Check out the Pomoly Dagger 2026 stove review! Read it Here!

Pomoly Dagger Wood Stove Review: Tested at -30C in Ontario

A photograph of the Pomoly Dagger wood stove in a tent.
This version of the Dagger stove is made of stainless steel which holds heat better than titanium

The Pomoly Dagger wood stove is a brand new stainless steel wood stove released in 2026. At the time of writing there are not many detailed field reviews of this stove available so I want to give you the most honest picture I can from three real trips in Ontario conditions. Pomoly sent me this product to test out in various conditions and give my honest thoughts about the product.

I ran it at minus 30 Celsius in deep winter, in milder negative temperatures, and on a spring trip in the teens with rain. Snowstorm, cold nights, damp mornings. Here is what I found.

A photograph of the Pomoly Dagger stove sitting on some snow unlit with firewood in front of it.
The Pomoly Dagger stove features 3 glass windows giving you a great view of the fire

What the Dagger is

The Dagger is a stainless steel tent stove designed for car camping, sled trips, and boat-access camps. It is not a hiking stove. The thick steel construction makes it heavy and that weight is the point. Thick steel holds heat differently than titanium and that has real implications for how it performs as a heating stove versus a cooking stove. More on that below.

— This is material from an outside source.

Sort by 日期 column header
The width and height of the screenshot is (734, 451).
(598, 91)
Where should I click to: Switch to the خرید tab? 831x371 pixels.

The stove comes in a fully unzipping case that lets you remove the stove without any wrestling. That is a small thing but it is the kind of detail that matters at the end of a long cold day.

Key specs:

  • Material: stainless steel

  • Firebox: rectangular, long shape

  • Glass: three glass side panels with Pomoly metal logo detailing

  • Pipe: sections nest inside each other and fit inside the stove for transport

  • Airflow: bottom side vents plus a baffle on top for longer burns

  • Included: door opening tool, three internal log grates, pipe sections, carry case

Out of the box

Build quality is solid. It feels like a stove that will last. The glass panels are genuinely nice and the Pomoly logo detailing in the metal gives it a more considered look than most camp stoves at this price point.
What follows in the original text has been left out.